§ Check your understanding
(A) Answer these from the passage about the advance toward Wake:
(i) Which ship could not go faster than 12 knots?
(ii) Where were the improvised sights for Wake's 3-inch guns built?
(iii) Where aboard the Tangier were all the Marine antiaircraft machine guns set up and manned?
(B) List every gun caliber or size named in the passage about the advance toward Wake.

But the advance was aggravatingly slow. The old fleet oiler Neches, in the train with the Tangier, could not manage more than 12 knots, and the fleet’s zig-zag evasive tactics further slowed the rate of advance. To the Marines and seamen in the first westward sally of the war, the waters beyond Oahu seemed very lonely and ominous, and there was no contact, either friendly or enemy, to vary the tense monotony of the run. Each day on the Tangier began with general quarters and then lapsed into normal shipboard routine. Marines received such training and instruction as could be fitted into this schedule, and part of this educational program included lecture by the few radar technicians on board.

The few available maps and charts of Wake received intense study. In anticipation that Wake’s 3-inch guns might have to deliver direct fire on ships or ground targets, improvised sight were designed and constructed in the ship’s machine shops. The officer commanding the machine-gun detachment contrived with the ship’s force to construct special slings with which his .50 caliber antiaircraft machine guns could be hoisted from ship to barges while remaining ready to ward off possible enemy attacks during unloading. The 5-inch seacoast men stayed in practice by standing their share of watches on the after 5-inch gun of the Tangier. All Marine antiaircraft machine guns were set up and manned on the superstructure.

§ Supplied material
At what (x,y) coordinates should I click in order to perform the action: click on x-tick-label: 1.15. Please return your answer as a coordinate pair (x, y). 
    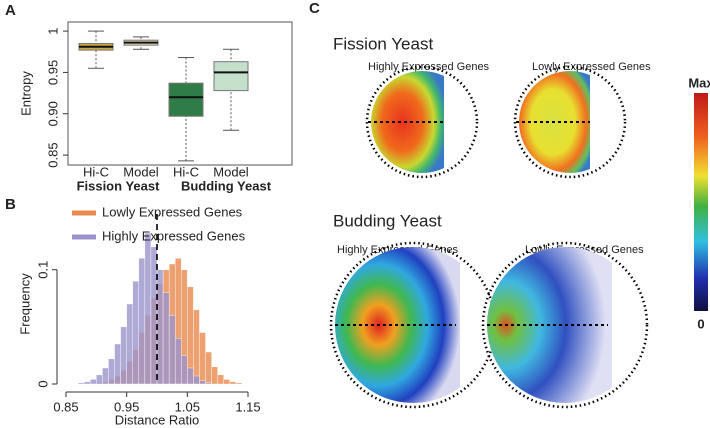
    Looking at the image, I should click on (248, 406).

§ Answers to the problems
(A)
(i) The old fleet oiler Neches
(ii) In the ship's machine shops
(iii) On the superstructure

(B) 3-inch, .50 caliber, 5-inch